(ASSIGNMENT): Omit all pictures, and print word for word only the lines from the one containing "Where should I" through the end of the data.

-- DATA TO USE follows --

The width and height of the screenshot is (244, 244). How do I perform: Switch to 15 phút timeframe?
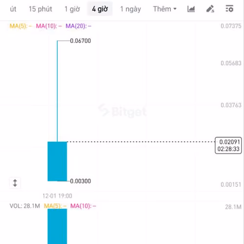41,9
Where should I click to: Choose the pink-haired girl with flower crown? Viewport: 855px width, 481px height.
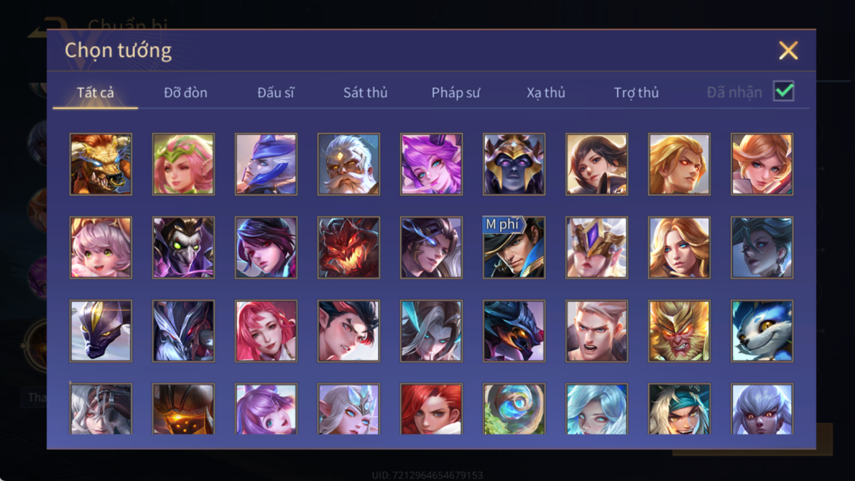pyautogui.click(x=184, y=164)
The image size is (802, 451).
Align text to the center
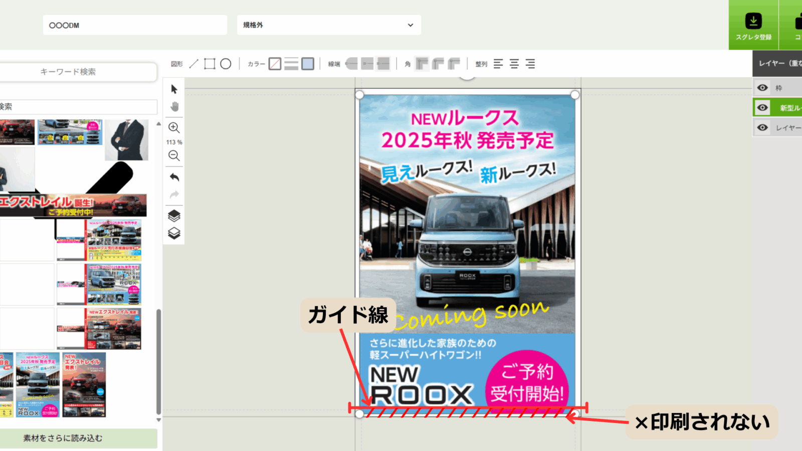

-- DATA TO USE concluded --

(EXPECTED OUTPUT):
Where should I click to: Choose the pink-haired girl with flower crown? Viewport: 855px width, 481px height.
pyautogui.click(x=184, y=164)
The image size is (802, 451).
Align text to the center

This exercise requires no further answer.